Figure 1. Deep Neural Autoencoder. (Image by author)

Simple Neural Autoencoders are a particular architecture of feedforward neural networks in which, as can be seen in previous Figure 1, the dimension of the input layer is equal to the dimension of the output, n as per image.

Autoencoders are trained, as regular feedforward neural networks, by means of back propagation, in order to get an output equal to the input. As a result, they are capable of reproducing the inputs they have been trained with. As a matter of fact, if we feed the trained network with an input similar to those that were use during training, the expected output is to be very close to the input.
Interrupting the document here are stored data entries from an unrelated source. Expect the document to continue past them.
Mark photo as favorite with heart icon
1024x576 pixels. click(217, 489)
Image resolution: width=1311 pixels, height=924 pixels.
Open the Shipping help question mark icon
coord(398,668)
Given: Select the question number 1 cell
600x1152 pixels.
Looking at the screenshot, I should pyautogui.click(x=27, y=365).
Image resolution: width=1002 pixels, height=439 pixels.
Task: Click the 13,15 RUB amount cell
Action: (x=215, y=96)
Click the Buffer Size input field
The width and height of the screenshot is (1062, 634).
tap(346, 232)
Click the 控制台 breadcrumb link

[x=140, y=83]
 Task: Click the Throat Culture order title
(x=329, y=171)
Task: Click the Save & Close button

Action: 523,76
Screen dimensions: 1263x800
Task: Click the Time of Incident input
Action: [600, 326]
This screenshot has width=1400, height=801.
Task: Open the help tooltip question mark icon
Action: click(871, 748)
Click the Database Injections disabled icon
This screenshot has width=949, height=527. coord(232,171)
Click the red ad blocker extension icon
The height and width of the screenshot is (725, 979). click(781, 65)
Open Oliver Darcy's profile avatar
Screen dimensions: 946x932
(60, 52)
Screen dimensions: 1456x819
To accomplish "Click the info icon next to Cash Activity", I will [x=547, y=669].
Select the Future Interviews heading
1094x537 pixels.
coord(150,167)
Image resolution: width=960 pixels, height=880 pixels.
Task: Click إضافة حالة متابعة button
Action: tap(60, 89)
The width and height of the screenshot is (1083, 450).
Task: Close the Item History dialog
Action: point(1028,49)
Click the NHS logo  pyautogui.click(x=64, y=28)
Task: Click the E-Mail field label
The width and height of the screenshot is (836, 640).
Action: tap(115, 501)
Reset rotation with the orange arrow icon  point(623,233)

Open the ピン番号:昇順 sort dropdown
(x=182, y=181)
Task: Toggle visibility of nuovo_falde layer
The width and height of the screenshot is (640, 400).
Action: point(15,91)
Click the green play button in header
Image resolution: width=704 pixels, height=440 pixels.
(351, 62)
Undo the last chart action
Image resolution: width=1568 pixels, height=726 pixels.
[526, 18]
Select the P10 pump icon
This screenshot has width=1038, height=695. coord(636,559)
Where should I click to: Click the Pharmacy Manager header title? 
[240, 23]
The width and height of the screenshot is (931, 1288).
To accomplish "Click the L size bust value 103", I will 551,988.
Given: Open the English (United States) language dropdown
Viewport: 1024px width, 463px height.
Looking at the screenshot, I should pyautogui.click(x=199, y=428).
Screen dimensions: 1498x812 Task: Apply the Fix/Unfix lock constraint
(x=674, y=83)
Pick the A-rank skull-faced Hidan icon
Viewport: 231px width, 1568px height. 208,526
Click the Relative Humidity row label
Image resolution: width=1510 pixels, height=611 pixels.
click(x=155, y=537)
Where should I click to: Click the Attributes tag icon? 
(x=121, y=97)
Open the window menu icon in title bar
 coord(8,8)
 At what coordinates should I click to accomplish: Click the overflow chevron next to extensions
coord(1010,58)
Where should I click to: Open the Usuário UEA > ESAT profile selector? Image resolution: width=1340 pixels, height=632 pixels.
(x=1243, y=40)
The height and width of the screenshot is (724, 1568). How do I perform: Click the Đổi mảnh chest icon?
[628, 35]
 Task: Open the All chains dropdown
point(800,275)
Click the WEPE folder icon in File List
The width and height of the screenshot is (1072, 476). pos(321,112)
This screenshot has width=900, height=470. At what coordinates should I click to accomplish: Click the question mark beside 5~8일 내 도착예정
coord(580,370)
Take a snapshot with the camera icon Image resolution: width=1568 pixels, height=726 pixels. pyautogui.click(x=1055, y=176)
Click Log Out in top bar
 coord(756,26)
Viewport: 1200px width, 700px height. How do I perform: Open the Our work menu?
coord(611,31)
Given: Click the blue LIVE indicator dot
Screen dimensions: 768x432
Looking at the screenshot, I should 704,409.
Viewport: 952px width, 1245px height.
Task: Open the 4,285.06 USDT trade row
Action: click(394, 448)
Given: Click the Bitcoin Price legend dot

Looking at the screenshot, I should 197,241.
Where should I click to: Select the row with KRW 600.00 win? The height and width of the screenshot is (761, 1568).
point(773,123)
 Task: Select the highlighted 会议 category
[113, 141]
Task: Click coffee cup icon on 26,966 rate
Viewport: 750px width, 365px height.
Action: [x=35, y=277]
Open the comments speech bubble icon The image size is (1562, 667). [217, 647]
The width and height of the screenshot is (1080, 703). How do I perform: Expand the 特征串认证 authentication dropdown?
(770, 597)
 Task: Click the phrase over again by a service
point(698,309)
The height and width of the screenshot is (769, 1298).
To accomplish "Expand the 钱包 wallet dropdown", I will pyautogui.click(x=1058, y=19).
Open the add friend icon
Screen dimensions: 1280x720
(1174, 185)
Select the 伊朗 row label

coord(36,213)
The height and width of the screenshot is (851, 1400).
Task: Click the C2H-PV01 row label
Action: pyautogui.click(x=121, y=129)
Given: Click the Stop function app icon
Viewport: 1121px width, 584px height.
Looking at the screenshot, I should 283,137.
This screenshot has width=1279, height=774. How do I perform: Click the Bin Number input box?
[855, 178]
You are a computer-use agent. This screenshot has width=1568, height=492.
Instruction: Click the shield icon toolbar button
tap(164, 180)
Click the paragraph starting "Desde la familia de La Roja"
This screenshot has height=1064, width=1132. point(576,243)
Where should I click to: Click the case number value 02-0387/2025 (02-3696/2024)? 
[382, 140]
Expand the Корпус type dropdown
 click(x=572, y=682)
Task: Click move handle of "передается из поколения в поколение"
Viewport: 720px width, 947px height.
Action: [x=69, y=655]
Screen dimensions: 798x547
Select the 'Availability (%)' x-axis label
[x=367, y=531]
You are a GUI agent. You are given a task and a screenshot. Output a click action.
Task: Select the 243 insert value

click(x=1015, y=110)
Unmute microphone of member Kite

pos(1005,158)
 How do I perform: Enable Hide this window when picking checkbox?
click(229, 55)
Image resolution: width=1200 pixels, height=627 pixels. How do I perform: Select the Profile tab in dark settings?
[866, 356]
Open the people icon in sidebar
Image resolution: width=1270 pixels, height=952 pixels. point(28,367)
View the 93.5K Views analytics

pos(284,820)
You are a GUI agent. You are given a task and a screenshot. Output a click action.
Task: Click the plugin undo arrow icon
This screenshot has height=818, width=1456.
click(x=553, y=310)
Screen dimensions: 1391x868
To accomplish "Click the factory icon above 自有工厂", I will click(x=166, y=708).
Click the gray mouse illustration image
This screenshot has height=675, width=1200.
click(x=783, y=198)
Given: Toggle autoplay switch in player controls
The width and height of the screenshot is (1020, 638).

If that did not happened, we could conclude that the input was not a “regular” or common input. That capability is often used to detect, for instance, fraudulent credit card transactions. Since not many fraudulent card transaction data is available, it makes sense to train the network with normal transactions data and if, eventually, the network is not able reproduce the input we could say we are facing a fraud. That is why Autoencoders are considered an unsupervised algorithm. You can find more information about autoencoders on the following articles of TDS, Anomaly Detection using Autoencoders or Applied Deep Learning — Part 3: Autoencoders and you can also check my public list of Autoencoders stories.

Going back to my original purpose which was using autoencoders as dimensional reduction technique, as you can see in Figure 1, there is a layer of minimum dimension. The centre of the diabolo.

Figure2. Metropolitan Cathedral, Brasilia, Oscar Niemeyer. Photo by ckturistando on Unsplash

Particularly in the figure, dimension is n=2. That layer is the code. It is called the latent space. At that point in the neural network, we can consider that we have codified the input and we should be able to detect, in this case in a 2D graph, that we have different clusters of points according to the different implicit classes existing in the input data.

Structure and Sources

We will perform that test in Knime and in Python using TensorFlow.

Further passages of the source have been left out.